Algeria and Mali restore ambassadors after yearlong dispute
Algiers and Bamako are reopening diplomatic channels and airspace after a drone incident strained ties and raised Sahel security concerns.
By Sofia Marchetti · World Affairs Correspondent
3 min read
Algeria and Mali are restoring diplomatic ties after more than a year of rupture, with ambassadors returning and airspace restrictions lifted, according to Al Jazeera and Reuters. The thaw matters for the Sahel because the dispute had added strain to regional security efforts and interrupted Algeria’s role as a mediator in Mali.
Algerian President Abdelmadjid Tebboune said Saturday that Algeria’s ambassador would return to Mali, Al Jazeera and Reuters reported. The announcement followed Algiers’s decision a day earlier to fully reopen its airspace to civilian and military aircraft traveling to and from Mali.
Issa Ousmane Coulibaly, spokesperson for Mali’s military government, said in a statement that Bamako had taken matching steps, according to the reports. The moves mark the first clear reversal of a diplomatic breakdown that began in April 2025.
Drone dispute triggered the rupture
The rift followed Algeria’s claim that it had shot down a Malian surveillance drone after it entered Algerian airspace, according to Al Jazeera and Reuters. Mali rejected that account and said the aircraft was brought down inside Malian territory.

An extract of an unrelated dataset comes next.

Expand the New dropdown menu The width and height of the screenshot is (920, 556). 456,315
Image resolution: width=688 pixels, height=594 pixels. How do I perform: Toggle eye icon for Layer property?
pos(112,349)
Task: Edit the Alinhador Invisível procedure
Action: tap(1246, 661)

The disagreement quickly spread beyond the two governments. Mali’s partners in the Alliance of Sahel States, Burkina Faso and Niger, also withdrew their ambassadors from Algeria in April 2025 in solidarity with Bamako, according to Al Jazeera and Reuters.
Mali, Burkina Faso and Niger make up the Alliance of Sahel States, a bloc formed amid worsening insecurity and shifting regional alliances. Al Jazeera and Reuters reported that the diplomatic fallout between Algeria and Mali had raised concerns about security across the Sahel.
Security concerns remain
The Alliance of Sahel States has faced a rise in attacks by armed groups linked to ISIL, also known as ISIS, and al-Qaeda in recent years, according to Al Jazeera and Reuters. Analysts cited by Al Jazeera have argued that such groups gained ground in the Sahel in part after the NATO-backed overthrow of Libyan leader Muammar Gaddafi in 2011.
Al Jazeera reported that Gaddafi’s removal left a vacuum in Libya and that weapons from stockpiles held by forces loyal to him were looted and are believed to have reached armed groups. Those developments have shaped the security pressures now facing Mali and its neighbors.
Algeria has previously mediated talks between Mali’s government and Tuareg separatist rebels involved in an armed rebellion, according to Al Jazeera and Reuters. After the drone dispute, Algiers stepped back from that mediation role, a shift that raised concerns about Mali’s territorial integrity and Algeria’s own internal security, the reports said.
In April, Algerian Foreign Minister Ahmed Attaf restated Algeria’s support for Mali’s territorial integrity and rejected what he called all forms of terrorism, according to Al Jazeera and Reuters. The return of ambassadors and reopening of airspace now give both governments a route to rebuild contact after a dispute that had drawn in Mali’s Sahel allies.
This story draws on original reporting from Al Jazeera.